[Problem to solve]
Copy out the rows starting at the line containing "You are a computer-use agent. Image" and ending at the line containing "pos(172,65)", with both of those lines included.

═══

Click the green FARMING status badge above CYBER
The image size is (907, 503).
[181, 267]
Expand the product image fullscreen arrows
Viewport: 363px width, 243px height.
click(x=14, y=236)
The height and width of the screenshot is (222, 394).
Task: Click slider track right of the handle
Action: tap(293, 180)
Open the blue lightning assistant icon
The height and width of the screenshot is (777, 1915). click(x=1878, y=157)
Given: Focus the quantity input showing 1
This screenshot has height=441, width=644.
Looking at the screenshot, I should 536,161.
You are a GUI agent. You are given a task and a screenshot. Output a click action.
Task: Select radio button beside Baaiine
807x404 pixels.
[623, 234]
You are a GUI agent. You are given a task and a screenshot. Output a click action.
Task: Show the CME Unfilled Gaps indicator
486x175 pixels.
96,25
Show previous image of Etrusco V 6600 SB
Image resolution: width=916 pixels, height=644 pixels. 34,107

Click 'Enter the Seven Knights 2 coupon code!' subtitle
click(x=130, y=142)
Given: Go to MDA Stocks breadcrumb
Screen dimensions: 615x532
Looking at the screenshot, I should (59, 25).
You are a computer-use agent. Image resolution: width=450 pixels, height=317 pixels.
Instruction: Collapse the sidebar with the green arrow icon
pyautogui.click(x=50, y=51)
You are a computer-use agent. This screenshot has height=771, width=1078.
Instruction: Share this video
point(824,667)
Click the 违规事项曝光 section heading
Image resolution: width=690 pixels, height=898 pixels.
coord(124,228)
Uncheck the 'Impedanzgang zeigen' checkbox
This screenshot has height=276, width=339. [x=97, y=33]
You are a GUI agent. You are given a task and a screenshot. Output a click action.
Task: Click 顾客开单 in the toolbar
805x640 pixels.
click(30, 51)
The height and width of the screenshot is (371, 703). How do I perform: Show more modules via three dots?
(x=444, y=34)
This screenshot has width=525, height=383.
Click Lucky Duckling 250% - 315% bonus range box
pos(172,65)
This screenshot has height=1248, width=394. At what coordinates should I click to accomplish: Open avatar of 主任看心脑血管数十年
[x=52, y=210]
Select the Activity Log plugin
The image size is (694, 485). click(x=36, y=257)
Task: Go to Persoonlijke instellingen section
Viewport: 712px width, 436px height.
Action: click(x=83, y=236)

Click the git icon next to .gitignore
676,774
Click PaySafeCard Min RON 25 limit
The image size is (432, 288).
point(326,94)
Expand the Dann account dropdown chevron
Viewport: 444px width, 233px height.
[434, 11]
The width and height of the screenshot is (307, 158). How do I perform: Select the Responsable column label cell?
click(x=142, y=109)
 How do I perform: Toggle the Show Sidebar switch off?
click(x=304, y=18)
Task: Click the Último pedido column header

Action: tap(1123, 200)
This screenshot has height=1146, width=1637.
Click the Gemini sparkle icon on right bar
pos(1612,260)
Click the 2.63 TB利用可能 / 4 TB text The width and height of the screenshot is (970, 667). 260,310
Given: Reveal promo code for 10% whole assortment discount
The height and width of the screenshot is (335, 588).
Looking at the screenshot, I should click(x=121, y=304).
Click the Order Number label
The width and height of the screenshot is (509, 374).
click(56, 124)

═══

[Exercise solution]
You are a computer-use agent. Image resolution: width=450 pixels, height=317 pixels.
Instruction: Collapse the sidebar with the green arrow icon
pyautogui.click(x=50, y=51)
You are a computer-use agent. This screenshot has height=771, width=1078.
Instruction: Share this video
point(824,667)
Click the 违规事项曝光 section heading
Image resolution: width=690 pixels, height=898 pixels.
coord(124,228)
Uncheck the 'Impedanzgang zeigen' checkbox
This screenshot has height=276, width=339. [x=97, y=33]
You are a GUI agent. You are given a task and a screenshot. Output a click action.
Task: Click 顾客开单 in the toolbar
805x640 pixels.
click(30, 51)
The height and width of the screenshot is (371, 703). How do I perform: Show more modules via three dots?
(x=444, y=34)
This screenshot has width=525, height=383.
Click Lucky Duckling 250% - 315% bonus range box
pos(172,65)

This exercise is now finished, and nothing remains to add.